### EXERCISE INSTRUCTIONS
Your task is to return the data below, word for word.

[Saved entries]

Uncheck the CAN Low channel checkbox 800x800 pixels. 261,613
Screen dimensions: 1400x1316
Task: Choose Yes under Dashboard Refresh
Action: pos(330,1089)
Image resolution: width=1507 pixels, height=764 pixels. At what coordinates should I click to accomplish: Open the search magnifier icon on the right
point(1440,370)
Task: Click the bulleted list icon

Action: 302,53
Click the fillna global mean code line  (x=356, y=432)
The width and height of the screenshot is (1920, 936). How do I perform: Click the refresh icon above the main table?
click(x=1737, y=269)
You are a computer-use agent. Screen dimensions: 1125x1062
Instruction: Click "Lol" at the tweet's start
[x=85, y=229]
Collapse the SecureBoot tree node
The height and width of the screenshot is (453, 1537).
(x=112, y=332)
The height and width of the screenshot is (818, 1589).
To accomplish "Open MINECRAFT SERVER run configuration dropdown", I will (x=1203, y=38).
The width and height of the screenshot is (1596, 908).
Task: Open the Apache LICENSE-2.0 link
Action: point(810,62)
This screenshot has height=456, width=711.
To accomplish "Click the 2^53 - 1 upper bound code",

### SOLVED EXERCISE
Uncheck the CAN Low channel checkbox 800x800 pixels. 261,613
Screen dimensions: 1400x1316
Task: Choose Yes under Dashboard Refresh
Action: pos(330,1089)
Image resolution: width=1507 pixels, height=764 pixels. At what coordinates should I click to accomplish: Open the search magnifier icon on the right
point(1440,370)
Task: Click the bulleted list icon

Action: 302,53
Click the fillna global mean code line  (x=356, y=432)
The width and height of the screenshot is (1920, 936). How do I perform: Click the refresh icon above the main table?
click(x=1737, y=269)
You are a computer-use agent. Screen dimensions: 1125x1062
Instruction: Click "Lol" at the tweet's start
[x=85, y=229]
Collapse the SecureBoot tree node
The height and width of the screenshot is (453, 1537).
(x=112, y=332)
The height and width of the screenshot is (818, 1589).
To accomplish "Open MINECRAFT SERVER run configuration dropdown", I will (x=1203, y=38).
The width and height of the screenshot is (1596, 908).
Task: Open the Apache LICENSE-2.0 link
Action: point(810,62)
This screenshot has height=456, width=711.
To accomplish "Click the 2^53 - 1 upper bound code",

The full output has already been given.